- [Alıştırma Yönergeleri]:
**1.** Çıkarılan metnin "Emperyalizmin son yıllarda" ile "teyid eder açıklıktadır." arasındaki bölümünü, bu iki ifade de dahil olmak üzere, hiçbir değişiklik yapmadan yazınız.
**2.** Çıkarılan metne göre aşağıdaki soruları cevaplayınız:
(a) Sömürge düzenleri kaç yıldır sürdürülmektedir?
(b) Son gelişmeler hangi iki ülkede yaşanmıştır?
(c) Türkiye'nin güneyine inşa edilmeye çalışılan koridor, metinde neyle nitelendirilmektedir?
**3.** Aşağıdaki ifadelerin çıkarılan metinle uyuşup uyuşmadığını belirtiniz. Her cevapta evet ya da hayır deyip metinden belirleyici sözleri tırnak içinde aynen aktarınız.
(a) Bölgedeki örgütlerin kullanım değeri gittikçe artmaktadır.
(b) Ziyaret, Suriye operasyonunun başladığı saatlerde gerçekleşmiştir.
(c) Operasyon Kürt halkına karşı yapılmaktadır.

- [Çıkarılan Metin]:

Emperyalizmin son yıllarda iyice daralan çemberinde, bölgedeki uyduruk örgütlerin kullanım değeri gittikçe azalmaktadır. Hızla yaklaşan acı gerçek, 100 yıldır sürdürdükleri rezil sömürge düzenleri için artık savacak sapkınlar bulamamaları ve bizzat kendilerinin sahaya çıkmasıdır. Nitekim Suriye’de ve Irak’ta olan biten son gelişmeler tam da bunu teyid eder açıklıktadır.
Sayın Mesut Barzani’nin bu hafta içinde, Türkiye’nin Suriye operasyonun başladığı saatlerde gerçekleştirdiği ziyaret, İslam milletinin, Türk, Kürt ve Arap halkının yanında olduğunun, Türkiye’nin güneyine emperyalist güçlerce inşa edilmeye çalışılan koridorun Kürt koridoru değil, yeni bir emperyalist çit olduğunun en yüksek seviyede beyanıdır. Ve PYD başta olmak üzere emperyalist işbirlikçi odakların bütün aksi propagandalarına rağmen bu operasyonun Kürt halkına değil, bölgede yeni tahkimatlar yapan sömürge düzenine karşı olduğunun beyandır.

- [Liste]:
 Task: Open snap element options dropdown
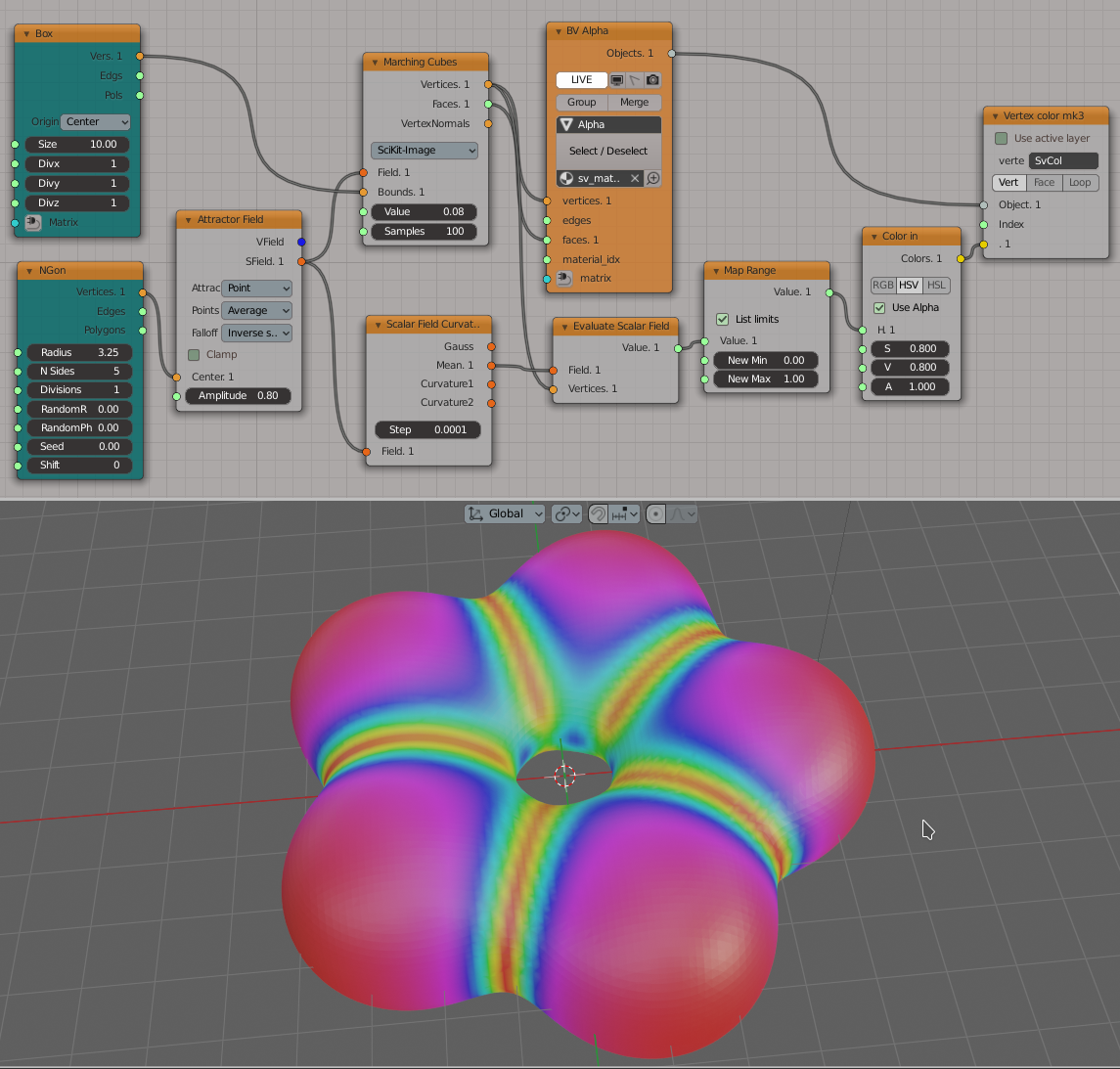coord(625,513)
==
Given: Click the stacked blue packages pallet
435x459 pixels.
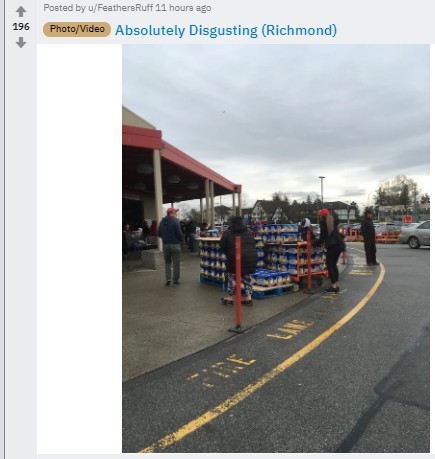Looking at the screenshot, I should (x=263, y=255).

- [Görevlere Göre Cevaplar]:
**1.**
Emperyalizmin son yıllarda iyice daralan çemberinde, bölgedeki uyduruk örgütlerin kullanım değeri gittikçe azalmaktadır. Hızla yaklaşan acı gerçek, 100 yıldır sürdürdükleri rezil sömürge düzenleri için artık savacak sapkınlar bulamamaları ve bizzat kendilerinin sahaya çıkmasıdır. Nitekim Suriye’de ve Irak’ta olan biten son gelişmeler tam da bunu teyid eder açıklıktadır.

**2.**
(a) 100 yıldır.
(b) Suriye ve Irak'ta.
(c) Kürt koridoru olarak değil, yeni bir emperyalist çit olarak.

**3.**
(a) Hayır: "bölgedeki uyduruk örgütlerin kullanım değeri gittikçe azalmaktadır"
(b) Evet: "Türkiye’nin Suriye operasyonun başladığı saatlerde gerçekleştirdiği ziyaret"
(c) Hayır: "bu operasyonun Kürt halkına değil, bölgede yeni tahkimatlar yapan sömürge düzenine karşı olduğunun"